Somente na reunião que será realizada na segunda-feira com representantes da Emdef e da FFC, Borges saberá se houve realmente essa autorização. “Essa audiência é para fazermos um termo de ajustamento de conduta para que todas as subcontratações se limitem a uma parte de serviços e que a prefeitura as autorize e as fiscalize”, explicou.
Borges disse ainda que, informalmente, por meio do procurador-chefe do município, Joviano Mendes da Silva, fora informado de que a prefeitura tem uma cláusula padrão em seus contratos com a Emdef autorizando a subcontratação. “Mas a Emdef havia negado isso em reunião anterior”.

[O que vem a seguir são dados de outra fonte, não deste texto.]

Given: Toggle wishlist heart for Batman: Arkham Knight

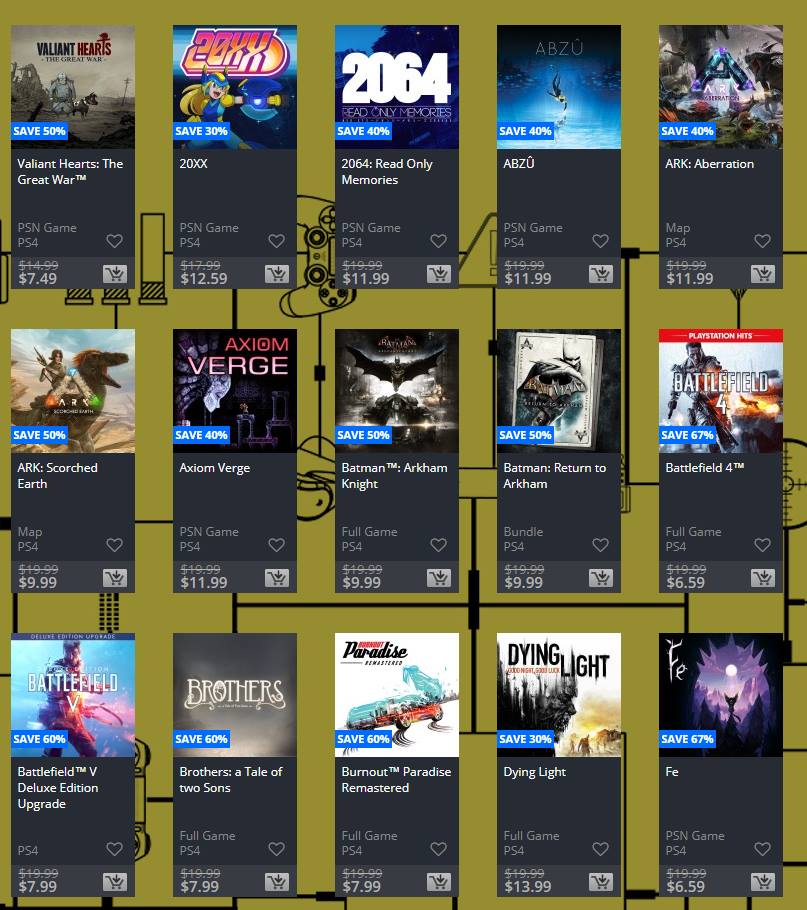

O diretor da Emdef, Alexandre Godoy, mostrou-se confiante. “Nós acreditamos que seguimos a lei. Existe essa autorização da prefeitura em contrato”, disse. No início de fevereiro, um trabalhador morreu e outros dois ficaram feridos após serem soterrados em uma obra da FFC, empresa contratada pela Emdef para construir as galerias de águas pluviais no Colégio Champagnat.